Flinders Petrie, Wm. M. *

William Matthew Flinders Petrie (1853-1942) was a renowned English Egyptologist, who developed improved archaeological methods, some of which are still employed today. One of his first publications was in 1883, entitled The Pyramids and Temples 0f Gizeh[1660]. This is now available online, while a 1990 edition has additional material supplied by Zahi Hawass(c).

Jason Colavito has drawn attention(a)  to a short article written by Flinders Petrie in Ancient Egypt, September 1924, in which he finds value in the work of Reginald Fessenden, who was an advocate of Atlantis in the Caucasus. However, I note that he makes no explicit comment on Fessenden’s Atlantis theory. Petrie was interested in the evidence that strongly suggested that people from the Caucasus region had an influence on the development of the ancient Egyptian culture, noting again a couple of year s later “It appears, then, that the cultural connections of the earliest Egyptians, as well as the physical descriptions in their mythology, point to the Caucasus region. When, further, we find there the names of the principal places of the mythology in their relative positions, it gives strong grounds for regarding that region as the homeland of the earliest civilization of the Egyptians”. (Ancient Egypt, June 1926) (b) .

Dr. Margaret Murray (1863-1963), who worked with Petrie, was also sympathetic to this view. More recently, Ronnie Gallagher has taken up this cause and has gone further by suggesting the possibility that not only were migrants from the Caucasus responsible for kick-starting the development of Egyptian culture, but that people from the same region had a similar influence on the early inhabitants of Sumeria and the Indus Valley.
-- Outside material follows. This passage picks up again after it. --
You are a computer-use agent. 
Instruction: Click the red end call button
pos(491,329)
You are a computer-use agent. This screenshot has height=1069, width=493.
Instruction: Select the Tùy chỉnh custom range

Although Flinders Petrie is better known for his extensive work in Egypt, he also excavated in Palestine, where he died and was buried.

(a) https://www.jasoncolavito.com/flinders-petrie-on-atlantis.html

(b) https://grahamhancock.com/gallagherr1/

(c) Wayback Machine (archive.org) *

Gallagher, Ronnie

Ronnie Gallagher is a retired environmental manager and an amateur archaeologist with a great interest in the Caucasus region, where Ronnie Gallagherhe has carried out extensive research. He has written an interesting paper on the effects of the post-glacial flooding of the Caspian Sea and its former physical connection with the Black Sea as well as with the Arctic Ocean(a).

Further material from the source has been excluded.